The magazine signaled its fascination with France’s “sister nation” on the cover of its first issue, dated February 1901, which featured a full-page photograph of Tsarina Alexandra in full regalia.21 Other profiles of the Russian royals followed, and a feature on Alexandra noted that she had not simply cultivated French customs and conventions but indeed was French, since as a member of the Hesse line, she was a direct descendant of Saint Elizabeth of Hungary, whose daughter had married the duc de Brabant, prince of Lorraine, in the thirteenth century.22 The magazine published articles about other prominent Russian women, typically emphasizing the interests they shared with their French counterparts; for example, an illustrated report on the 1906 Paris visit of Madame Mouromtzoff, wife of the president of the Duma, included photographs of her daughter playing both balalaika and piano, thus symbolically crossing the Franco-Russian musical divide. The following January the magazine’s cover girl was Madame Makaroff, the widow of a Russian admiral and one of the most prominent members of Parisian expatriate society. In spite of her well-known and au courant wardrobe, she was shown wearing the “national costume” of a traditional sarafan robe and kokochnick headdress (Figure 6.4).23 In short, by the time Tenisheva appeared in the magazine in 1907, Femina had attuned its readers to particular aspects of Russian culture and promoted the notion that the nation’s deep ties to France existed on both artistic and social levels.
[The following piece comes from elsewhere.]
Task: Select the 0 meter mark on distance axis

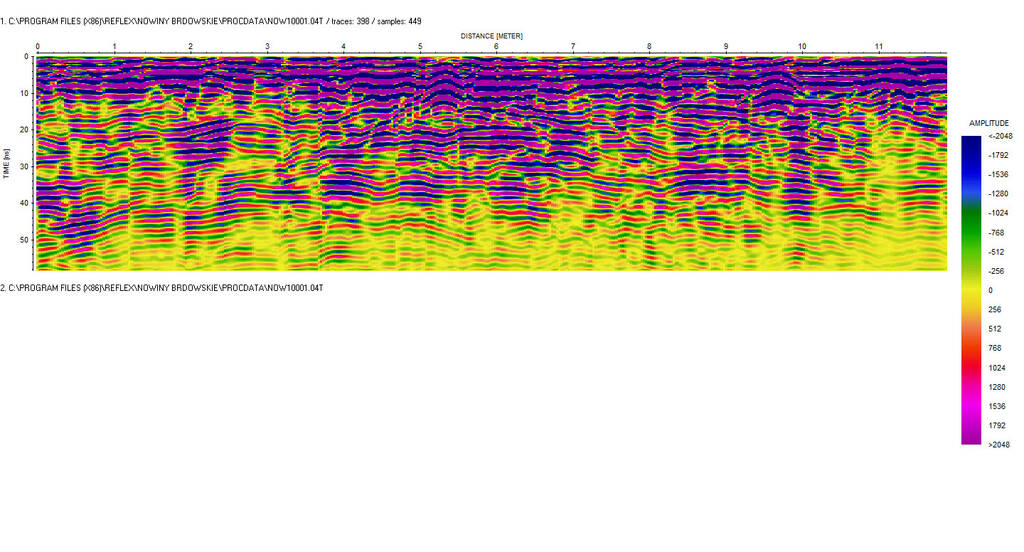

The 1907 exhibition at the Louvre that featured items from Tenisheva’s collection was part of a spate of events in the French capital that year showcasing Russian culture, and it followed on the heels of Diaghilev’s first major endeavor in Paris, the display he billed as Two Centuries of Russian Art. Mounted in conjunction with the Salon d’Automne in 1906, the show included over 750 pieces, ranging from medieval icons and Neoclassical paintings to woodcuts by contemporary artists, and demonstrated that Russian art was both deeply grounded in native traditions and animated by Western aesthetic ideals. The choice to exhibit at the Salon d’Automne, an alternative to the conservative, state-sanctioned Salon held every spring, was telling; founded in 1903, this exhibition had by 1906 established a reputation for its presentation of avant-garde works, including post-Impressionist paintings by Paul Gauguin and the Fauvist compositions of Henri Matisse, André Derain, and Georges Rouault. Perceived by audiences and critics alike as part of the same modernist current, Diaghilev’s Russian display was a triumph that brought him into contact with le tout Paris and set the stage for the linkage of his artistic enterprises to the wider world of style. “Diaghilev is now whirling amid the highest society,” Tenisheva wrote to Roerich with a hint of disdain in the exhibit’s aftermath; “he is received with honor at our embassies.”24 Parisian critics responded with enthusiasm to Diaghilev’s endeavor, eagerly pointing out the French roots of Russian culture. Camille Mauclair, writing in Art et décoration, offered a typical assessment, declaring the exhibition a “tasteful presentation” of paintings, tapestries, sculptures, and other objects on display, all of which not only had a lineage that traced back to Elisabeth Vigée-Lebrun and other eighteenth-century artists but also attested to the fact that the “lessons of Impressionism were well understood in Russia.”25 Diaghilev, who understood the value of this Franco-Russian relationship, emphasized precisely these connections in the program book for the exhibit.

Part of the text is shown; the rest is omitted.